-- Begin --

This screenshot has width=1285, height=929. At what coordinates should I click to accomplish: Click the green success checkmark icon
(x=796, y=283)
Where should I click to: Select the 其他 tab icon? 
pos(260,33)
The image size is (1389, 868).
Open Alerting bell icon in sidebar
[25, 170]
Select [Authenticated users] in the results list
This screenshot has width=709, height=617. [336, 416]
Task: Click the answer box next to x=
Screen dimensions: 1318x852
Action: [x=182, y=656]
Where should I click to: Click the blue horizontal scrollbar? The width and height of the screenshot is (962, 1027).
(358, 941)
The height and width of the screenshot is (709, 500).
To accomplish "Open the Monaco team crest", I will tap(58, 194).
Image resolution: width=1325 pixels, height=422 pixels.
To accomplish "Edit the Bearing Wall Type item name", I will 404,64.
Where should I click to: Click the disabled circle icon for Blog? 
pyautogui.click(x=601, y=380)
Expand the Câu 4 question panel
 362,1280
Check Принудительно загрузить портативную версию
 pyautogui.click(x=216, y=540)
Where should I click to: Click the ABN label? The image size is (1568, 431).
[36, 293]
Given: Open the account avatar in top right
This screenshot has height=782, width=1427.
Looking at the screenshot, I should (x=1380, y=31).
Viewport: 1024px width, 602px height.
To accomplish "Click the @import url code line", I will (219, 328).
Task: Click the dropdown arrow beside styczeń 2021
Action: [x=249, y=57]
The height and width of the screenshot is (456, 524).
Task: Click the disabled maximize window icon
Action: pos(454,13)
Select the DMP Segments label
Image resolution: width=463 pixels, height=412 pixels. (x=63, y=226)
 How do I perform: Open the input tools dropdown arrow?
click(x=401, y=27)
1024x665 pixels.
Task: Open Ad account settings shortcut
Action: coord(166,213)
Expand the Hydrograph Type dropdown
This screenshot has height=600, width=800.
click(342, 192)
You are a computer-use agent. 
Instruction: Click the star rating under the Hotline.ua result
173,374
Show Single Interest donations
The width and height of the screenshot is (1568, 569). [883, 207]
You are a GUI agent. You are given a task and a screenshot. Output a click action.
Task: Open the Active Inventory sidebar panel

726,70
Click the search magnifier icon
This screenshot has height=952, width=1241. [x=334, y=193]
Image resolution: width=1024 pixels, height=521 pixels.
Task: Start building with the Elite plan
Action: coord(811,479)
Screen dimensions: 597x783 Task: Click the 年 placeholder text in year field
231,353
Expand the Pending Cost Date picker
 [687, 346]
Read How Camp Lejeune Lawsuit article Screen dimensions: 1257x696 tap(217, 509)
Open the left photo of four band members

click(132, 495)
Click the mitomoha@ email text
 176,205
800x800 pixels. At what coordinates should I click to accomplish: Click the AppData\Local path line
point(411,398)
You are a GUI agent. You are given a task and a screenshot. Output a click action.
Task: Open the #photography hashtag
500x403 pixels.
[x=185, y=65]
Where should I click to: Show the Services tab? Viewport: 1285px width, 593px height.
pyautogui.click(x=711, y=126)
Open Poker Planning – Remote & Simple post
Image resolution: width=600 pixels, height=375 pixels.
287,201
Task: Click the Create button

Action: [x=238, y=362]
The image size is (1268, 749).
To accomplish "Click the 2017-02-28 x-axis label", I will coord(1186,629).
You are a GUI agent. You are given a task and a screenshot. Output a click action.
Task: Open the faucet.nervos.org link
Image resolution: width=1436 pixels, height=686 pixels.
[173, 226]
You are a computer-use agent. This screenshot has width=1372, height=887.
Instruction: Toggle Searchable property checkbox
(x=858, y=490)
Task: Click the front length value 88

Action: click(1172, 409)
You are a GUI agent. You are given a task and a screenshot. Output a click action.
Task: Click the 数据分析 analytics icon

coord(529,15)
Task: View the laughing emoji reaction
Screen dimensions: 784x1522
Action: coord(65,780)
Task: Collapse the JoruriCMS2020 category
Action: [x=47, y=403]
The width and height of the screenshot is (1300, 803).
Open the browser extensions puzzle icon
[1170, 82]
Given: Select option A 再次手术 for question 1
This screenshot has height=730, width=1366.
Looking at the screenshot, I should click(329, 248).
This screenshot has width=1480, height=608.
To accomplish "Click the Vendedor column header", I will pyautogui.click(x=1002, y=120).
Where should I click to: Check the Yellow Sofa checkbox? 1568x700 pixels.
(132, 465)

-- End --

### Exercise requirements
Write out, unchanged, every line of the listing from the one containing "Task: Click the front length value 88" through the last line of the listing, both included.

### Response
Task: Click the front length value 88

Action: click(1172, 409)
You are a GUI agent. You are given a task and a screenshot. Output a click action.
Task: Click the 数据分析 analytics icon

coord(529,15)
Task: View the laughing emoji reaction
Screen dimensions: 784x1522
Action: coord(65,780)
Task: Collapse the JoruriCMS2020 category
Action: [x=47, y=403]
The width and height of the screenshot is (1300, 803).
Open the browser extensions puzzle icon
[1170, 82]
Given: Select option A 再次手术 for question 1
This screenshot has height=730, width=1366.
Looking at the screenshot, I should click(329, 248).
This screenshot has width=1480, height=608.
To accomplish "Click the Vendedor column header", I will pyautogui.click(x=1002, y=120).
Where should I click to: Check the Yellow Sofa checkbox? 1568x700 pixels.
(132, 465)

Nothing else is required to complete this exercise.